INTERVIEW: Martha Colquhoun


Martha Colquhoun is the incoming President of CCLOW. She is a Senior staff person for the Manitoba Teacher's Society. Martha has been Manitoba Direct or of CCLOW for several years. She is interviewed here by Susan McCrae Vander Voet, an independent consultant and former Executive Director of CCLOW

Susan: A couple of years ago, you wrote an article for WEDF on women's studies in Manitoba high-schools. What is the current situation?

Martha: In Manitoba, women's Studies courses at the high school level no longer exist. However, a number of teachers do include units, or modules, relative to women's role in history, literature, career education courses. Our Department of Education, under the direction of Grace Parasuik, has made sure that women's issues are included in new curriculum, that women teachers serve on the various curriculum committees, and that textbooks and educational software are reviewed for gender bias before they are approved for classroom use.

Each year for the past five years, the Department of Education has sponsored a Women and Technology Conference for high school girls. Perhaps more importantly, Manitoba has been in the forefront in the area of women's studies for use in the schools. Recently, for example, the Department released materials, using in one instance a comic-book approach, directly aimed at young women, with the message: Keep your options open. Don't drop math and science.

Susan: What current realities do young women in high school need to be educated about?
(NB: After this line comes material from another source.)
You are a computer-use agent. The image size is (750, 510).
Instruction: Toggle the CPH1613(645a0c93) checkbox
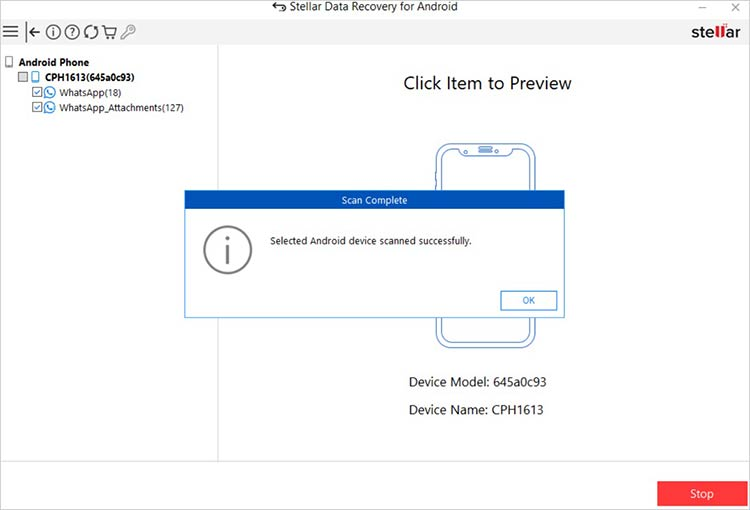point(23,77)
Martha: Young women in high school still fail to plan realistically for the future. Un- like young men, who accept without thinking the fact that they will be working for most of their adult life, young women still imagine that work is, to use Heather Menzies' phrase, an until-I matter: Until I get married, until we save enough money for the mortgage, until we have children. What they can not, will not accept is that the until-I attitude dooms large numbers of women and their children to a disproportionate share of poverty. In our Canadian society, to be old and female is synonymous with being poor; at any age, being female puts you at risk of being poor.

Susan: How do you convince young women of this?

Martha: There is no way to convince young women of this. They deny the experience of their mothers, of the mothers of their peers. "You didn't understand how to attract and secure the love of a good man. (Good is, of course, a code word for faithful, domesticated, financially successful). When I grow up, I'm going to be married to Mr. Right and nothing will ever go wrong."

Young women feel that men are like buses. If you miss one, another one will be along in fifteen minutes.

Susan: How do other teachers and you cope with this?

Martha: At one level, such attitudes infuriate their mothers, undermine their teachers' efforts to motivate them, and disappoint well-meaning school counselors who solemnly exhort them to make realistic plans for the thirty years the average woman will work in the paid labor force.


"Young women feel
that men are like buses.
If you miss one, another
one will be along in fifteen
minutes."


At another level, I suspect, even the mothers, teachers, and counselors are not really convinced that good-looking young women need to be pushed that seriously about career plans. "Sure, Mrs. Smith needs to push Heather to get some sort of job training. Such a plain girl with so little personality. But my Marguerite, all blond curls and big bust, why should she slave away at mathematics? Already every boy in school has his eye on my Marguerita."